(Aim of the task)
Reproduce the following material verbatim.

==== Data supplied ====

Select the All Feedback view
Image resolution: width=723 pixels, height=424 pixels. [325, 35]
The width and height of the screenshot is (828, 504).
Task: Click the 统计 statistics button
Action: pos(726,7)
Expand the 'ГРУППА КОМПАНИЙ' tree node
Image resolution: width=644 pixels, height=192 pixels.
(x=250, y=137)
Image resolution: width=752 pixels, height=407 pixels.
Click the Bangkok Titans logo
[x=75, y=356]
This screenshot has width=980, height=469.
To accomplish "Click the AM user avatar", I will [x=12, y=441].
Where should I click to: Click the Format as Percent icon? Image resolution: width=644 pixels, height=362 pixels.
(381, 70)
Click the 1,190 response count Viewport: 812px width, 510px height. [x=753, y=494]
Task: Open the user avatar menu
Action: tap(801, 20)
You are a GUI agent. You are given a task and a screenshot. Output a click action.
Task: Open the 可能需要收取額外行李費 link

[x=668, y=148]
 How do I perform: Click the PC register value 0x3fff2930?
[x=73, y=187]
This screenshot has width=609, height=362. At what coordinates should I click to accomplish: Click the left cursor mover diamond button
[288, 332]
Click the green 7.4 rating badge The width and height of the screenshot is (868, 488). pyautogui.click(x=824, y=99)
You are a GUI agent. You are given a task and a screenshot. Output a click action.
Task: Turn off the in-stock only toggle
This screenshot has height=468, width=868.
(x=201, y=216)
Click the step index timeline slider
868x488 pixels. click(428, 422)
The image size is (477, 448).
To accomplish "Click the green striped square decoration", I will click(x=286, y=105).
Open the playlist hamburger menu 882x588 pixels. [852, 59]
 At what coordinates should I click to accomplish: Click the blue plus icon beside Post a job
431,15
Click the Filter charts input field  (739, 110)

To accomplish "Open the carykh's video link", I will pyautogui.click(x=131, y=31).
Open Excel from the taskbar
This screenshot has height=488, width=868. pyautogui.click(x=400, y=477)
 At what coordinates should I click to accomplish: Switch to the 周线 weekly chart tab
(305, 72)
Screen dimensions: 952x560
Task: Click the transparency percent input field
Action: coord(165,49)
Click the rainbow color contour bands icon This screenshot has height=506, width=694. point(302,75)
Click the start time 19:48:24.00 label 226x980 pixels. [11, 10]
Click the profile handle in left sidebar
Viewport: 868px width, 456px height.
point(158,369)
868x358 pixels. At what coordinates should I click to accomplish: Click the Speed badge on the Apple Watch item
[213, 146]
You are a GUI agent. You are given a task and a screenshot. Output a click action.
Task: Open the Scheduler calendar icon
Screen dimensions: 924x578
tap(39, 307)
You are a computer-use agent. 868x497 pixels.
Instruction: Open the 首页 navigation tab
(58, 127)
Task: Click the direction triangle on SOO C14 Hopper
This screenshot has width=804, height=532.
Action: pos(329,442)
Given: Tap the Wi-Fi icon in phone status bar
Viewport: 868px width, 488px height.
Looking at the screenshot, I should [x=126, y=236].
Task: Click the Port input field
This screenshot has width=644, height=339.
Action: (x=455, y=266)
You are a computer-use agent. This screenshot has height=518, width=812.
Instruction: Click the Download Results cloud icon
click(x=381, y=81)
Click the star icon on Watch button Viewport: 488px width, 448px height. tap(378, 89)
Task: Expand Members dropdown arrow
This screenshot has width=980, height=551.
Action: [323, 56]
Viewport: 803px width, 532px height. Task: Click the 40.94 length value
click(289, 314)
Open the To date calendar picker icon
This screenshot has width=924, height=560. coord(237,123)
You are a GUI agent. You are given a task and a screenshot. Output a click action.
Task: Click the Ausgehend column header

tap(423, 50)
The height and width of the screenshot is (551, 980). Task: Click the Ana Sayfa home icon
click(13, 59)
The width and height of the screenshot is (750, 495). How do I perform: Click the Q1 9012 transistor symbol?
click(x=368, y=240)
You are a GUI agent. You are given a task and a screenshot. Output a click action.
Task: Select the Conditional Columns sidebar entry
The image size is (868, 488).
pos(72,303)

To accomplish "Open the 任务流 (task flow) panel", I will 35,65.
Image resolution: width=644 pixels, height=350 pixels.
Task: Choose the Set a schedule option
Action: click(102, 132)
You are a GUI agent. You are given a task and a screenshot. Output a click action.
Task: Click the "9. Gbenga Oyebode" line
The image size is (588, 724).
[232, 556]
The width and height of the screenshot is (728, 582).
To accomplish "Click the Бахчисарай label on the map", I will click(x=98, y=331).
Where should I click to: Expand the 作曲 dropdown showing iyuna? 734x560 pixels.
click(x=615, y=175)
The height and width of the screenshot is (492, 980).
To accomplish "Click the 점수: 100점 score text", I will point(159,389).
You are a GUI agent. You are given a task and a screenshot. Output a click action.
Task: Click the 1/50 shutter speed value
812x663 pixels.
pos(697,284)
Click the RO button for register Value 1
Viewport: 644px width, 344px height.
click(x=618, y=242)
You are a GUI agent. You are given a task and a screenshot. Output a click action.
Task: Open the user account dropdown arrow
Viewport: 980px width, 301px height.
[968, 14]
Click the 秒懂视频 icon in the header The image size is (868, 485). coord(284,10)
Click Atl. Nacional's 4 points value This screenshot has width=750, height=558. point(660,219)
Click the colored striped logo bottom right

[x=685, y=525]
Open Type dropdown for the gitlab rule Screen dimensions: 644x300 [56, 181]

====

(Task solution)
Select the All Feedback view
Image resolution: width=723 pixels, height=424 pixels. [325, 35]
The width and height of the screenshot is (828, 504).
Task: Click the 统计 statistics button
Action: pos(726,7)
Expand the 'ГРУППА КОМПАНИЙ' tree node
Image resolution: width=644 pixels, height=192 pixels.
(x=250, y=137)
Image resolution: width=752 pixels, height=407 pixels.
Click the Bangkok Titans logo
[x=75, y=356]
This screenshot has width=980, height=469.
To accomplish "Click the AM user avatar", I will [x=12, y=441].
Where should I click to: Click the Format as Percent icon? Image resolution: width=644 pixels, height=362 pixels.
(381, 70)
Click the 1,190 response count Viewport: 812px width, 510px height. [x=753, y=494]
Task: Open the user avatar menu
Action: tap(801, 20)
You are a GUI agent. You are given a task and a screenshot. Output a click action.
Task: Open the 可能需要收取額外行李費 link

[x=668, y=148]
 How do I perform: Click the PC register value 0x3fff2930?
[x=73, y=187]
This screenshot has width=609, height=362. At what coordinates should I click to accomplish: Click the left cursor mover diamond button
[288, 332]
Click the green 7.4 rating badge The width and height of the screenshot is (868, 488). pyautogui.click(x=824, y=99)
You are a GUI agent. You are given a task and a screenshot. Output a click action.
Task: Turn off the in-stock only toggle
This screenshot has height=468, width=868.
(x=201, y=216)
Click the step index timeline slider
868x488 pixels. click(428, 422)
The image size is (477, 448).
To accomplish "Click the green striped square decoration", I will click(x=286, y=105).
Open the playlist hamburger menu 882x588 pixels. [852, 59]
 At what coordinates should I click to accomplish: Click the blue plus icon beside Post a job
431,15
Click the Filter charts input field  (739, 110)

To accomplish "Open the carykh's video link", I will pyautogui.click(x=131, y=31).
Open Excel from the taskbar
This screenshot has height=488, width=868. pyautogui.click(x=400, y=477)
 At what coordinates should I click to accomplish: Switch to the 周线 weekly chart tab
(305, 72)
Screen dimensions: 952x560
Task: Click the transparency percent input field
Action: coord(165,49)
Click the rainbow color contour bands icon This screenshot has height=506, width=694. point(302,75)
Click the start time 19:48:24.00 label 226x980 pixels. [11, 10]
Click the profile handle in left sidebar
Viewport: 868px width, 456px height.
point(158,369)
868x358 pixels. At what coordinates should I click to accomplish: Click the Speed badge on the Apple Watch item
[213, 146]
You are a GUI agent. You are given a task and a screenshot. Output a click action.
Task: Open the Scheduler calendar icon
Screen dimensions: 924x578
tap(39, 307)
You are a computer-use agent. 868x497 pixels.
Instruction: Open the 首页 navigation tab
(58, 127)
Task: Click the direction triangle on SOO C14 Hopper
This screenshot has width=804, height=532.
Action: pos(329,442)
Given: Tap the Wi-Fi icon in phone status bar
Viewport: 868px width, 488px height.
Looking at the screenshot, I should [x=126, y=236].
Task: Click the Port input field
This screenshot has width=644, height=339.
Action: (x=455, y=266)
You are a computer-use agent. This screenshot has height=518, width=812.
Instruction: Click the Download Results cloud icon
click(x=381, y=81)
Click the star icon on Watch button Viewport: 488px width, 448px height. tap(378, 89)
Task: Expand Members dropdown arrow
This screenshot has width=980, height=551.
Action: [323, 56]
Viewport: 803px width, 532px height. Task: Click the 40.94 length value
click(289, 314)
Open the To date calendar picker icon
This screenshot has width=924, height=560. coord(237,123)
You are a GUI agent. You are given a task and a screenshot. Output a click action.
Task: Click the Ausgehend column header

tap(423, 50)
The height and width of the screenshot is (551, 980). Task: Click the Ana Sayfa home icon
click(13, 59)
The width and height of the screenshot is (750, 495). How do I perform: Click the Q1 9012 transistor symbol?
click(x=368, y=240)
You are a GUI agent. You are given a task and a screenshot. Output a click action.
Task: Select the Conditional Columns sidebar entry
The image size is (868, 488).
pos(72,303)

To accomplish "Open the 任务流 (task flow) panel", I will 35,65.
Image resolution: width=644 pixels, height=350 pixels.
Task: Choose the Set a schedule option
Action: click(102, 132)
You are a GUI agent. You are given a task and a screenshot. Output a click action.
Task: Click the "9. Gbenga Oyebode" line
The image size is (588, 724).
[232, 556]
The width and height of the screenshot is (728, 582).
To accomplish "Click the Бахчисарай label on the map", I will click(x=98, y=331).
Where should I click to: Expand the 作曲 dropdown showing iyuna? 734x560 pixels.
click(x=615, y=175)
The height and width of the screenshot is (492, 980).
To accomplish "Click the 점수: 100점 score text", I will point(159,389).
You are a GUI agent. You are given a task and a screenshot. Output a click action.
Task: Click the 1/50 shutter speed value
812x663 pixels.
pos(697,284)
Click the RO button for register Value 1
Viewport: 644px width, 344px height.
click(x=618, y=242)
You are a GUI agent. You are given a task and a screenshot. Output a click action.
Task: Open the user account dropdown arrow
Viewport: 980px width, 301px height.
[968, 14]
Click the 秒懂视频 icon in the header The image size is (868, 485). coord(284,10)
Click Atl. Nacional's 4 points value This screenshot has width=750, height=558. point(660,219)
Click the colored striped logo bottom right

[x=685, y=525]
Open Type dropdown for the gitlab rule Screen dimensions: 644x300 [56, 181]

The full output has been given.